Work required: In the listing below, a line holding "You are a computer-use agent. Image resolution: width=1280" and a line holding "This screenshot has width=1141, height=826." mark the range. Retype both exactly, with all lines between them.

Excerpted data:
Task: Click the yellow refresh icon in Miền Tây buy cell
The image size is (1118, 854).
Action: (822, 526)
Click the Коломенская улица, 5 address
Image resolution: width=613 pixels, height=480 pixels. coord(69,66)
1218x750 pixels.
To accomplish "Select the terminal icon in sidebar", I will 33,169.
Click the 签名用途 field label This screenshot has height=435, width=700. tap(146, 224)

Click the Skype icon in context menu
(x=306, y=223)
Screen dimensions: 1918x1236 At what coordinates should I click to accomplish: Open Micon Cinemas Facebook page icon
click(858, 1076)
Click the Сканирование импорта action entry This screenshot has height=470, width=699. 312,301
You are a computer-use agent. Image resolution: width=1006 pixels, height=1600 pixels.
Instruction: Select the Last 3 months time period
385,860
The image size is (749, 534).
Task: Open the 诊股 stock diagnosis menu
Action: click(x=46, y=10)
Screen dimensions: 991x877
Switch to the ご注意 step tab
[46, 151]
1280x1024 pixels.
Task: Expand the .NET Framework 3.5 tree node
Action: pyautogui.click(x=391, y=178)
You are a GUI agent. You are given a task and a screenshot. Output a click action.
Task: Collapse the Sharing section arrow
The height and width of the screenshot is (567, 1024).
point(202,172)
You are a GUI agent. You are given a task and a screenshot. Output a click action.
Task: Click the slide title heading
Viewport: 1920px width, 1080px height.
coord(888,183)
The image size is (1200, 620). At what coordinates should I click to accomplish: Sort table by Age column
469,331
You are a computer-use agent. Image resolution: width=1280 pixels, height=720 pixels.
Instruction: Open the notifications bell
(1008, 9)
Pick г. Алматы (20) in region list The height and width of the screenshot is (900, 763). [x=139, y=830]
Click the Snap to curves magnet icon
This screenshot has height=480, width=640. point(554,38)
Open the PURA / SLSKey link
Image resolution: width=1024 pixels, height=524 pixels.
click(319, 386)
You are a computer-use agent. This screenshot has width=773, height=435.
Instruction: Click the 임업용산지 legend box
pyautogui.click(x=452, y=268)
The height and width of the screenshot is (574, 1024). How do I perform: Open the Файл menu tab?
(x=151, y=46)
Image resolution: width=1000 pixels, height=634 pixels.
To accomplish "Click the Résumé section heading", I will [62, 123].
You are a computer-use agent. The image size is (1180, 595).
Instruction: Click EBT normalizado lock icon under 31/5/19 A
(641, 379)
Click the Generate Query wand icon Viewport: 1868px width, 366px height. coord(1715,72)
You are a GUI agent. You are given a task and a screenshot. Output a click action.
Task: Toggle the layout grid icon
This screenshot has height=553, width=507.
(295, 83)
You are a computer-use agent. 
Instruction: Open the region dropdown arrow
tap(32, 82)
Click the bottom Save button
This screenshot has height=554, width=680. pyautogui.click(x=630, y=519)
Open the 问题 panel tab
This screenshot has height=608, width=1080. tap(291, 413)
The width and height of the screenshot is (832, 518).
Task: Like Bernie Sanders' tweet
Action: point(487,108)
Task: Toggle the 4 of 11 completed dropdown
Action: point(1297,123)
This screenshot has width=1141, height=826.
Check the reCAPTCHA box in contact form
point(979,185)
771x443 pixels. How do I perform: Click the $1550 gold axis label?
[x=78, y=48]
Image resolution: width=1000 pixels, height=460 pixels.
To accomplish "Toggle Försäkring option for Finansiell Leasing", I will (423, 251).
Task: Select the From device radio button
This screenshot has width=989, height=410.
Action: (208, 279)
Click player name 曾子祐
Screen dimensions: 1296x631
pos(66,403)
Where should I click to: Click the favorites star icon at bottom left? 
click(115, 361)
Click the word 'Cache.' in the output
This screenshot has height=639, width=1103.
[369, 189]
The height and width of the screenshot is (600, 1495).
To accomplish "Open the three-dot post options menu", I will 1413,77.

Reply to the task:
You are a computer-use agent. Image resolution: width=1280 pixels, height=720 pixels.
Instruction: Open the notifications bell
(1008, 9)
Pick г. Алматы (20) in region list The height and width of the screenshot is (900, 763). [x=139, y=830]
Click the Snap to curves magnet icon
This screenshot has height=480, width=640. point(554,38)
Open the PURA / SLSKey link
Image resolution: width=1024 pixels, height=524 pixels.
click(319, 386)
You are a computer-use agent. This screenshot has width=773, height=435.
Instruction: Click the 임업용산지 legend box
pyautogui.click(x=452, y=268)
The height and width of the screenshot is (574, 1024). How do I perform: Open the Файл menu tab?
(x=151, y=46)
Image resolution: width=1000 pixels, height=634 pixels.
To accomplish "Click the Résumé section heading", I will [62, 123].
You are a computer-use agent. The image size is (1180, 595).
Instruction: Click EBT normalizado lock icon under 31/5/19 A
(641, 379)
Click the Generate Query wand icon Viewport: 1868px width, 366px height. coord(1715,72)
You are a GUI agent. You are given a task and a screenshot. Output a click action.
Task: Toggle the layout grid icon
This screenshot has height=553, width=507.
(295, 83)
You are a computer-use agent. 
Instruction: Open the region dropdown arrow
tap(32, 82)
Click the bottom Save button
This screenshot has height=554, width=680. pyautogui.click(x=630, y=519)
Open the 问题 panel tab
This screenshot has height=608, width=1080. tap(291, 413)
The width and height of the screenshot is (832, 518).
Task: Like Bernie Sanders' tweet
Action: point(487,108)
Task: Toggle the 4 of 11 completed dropdown
Action: point(1297,123)
This screenshot has width=1141, height=826.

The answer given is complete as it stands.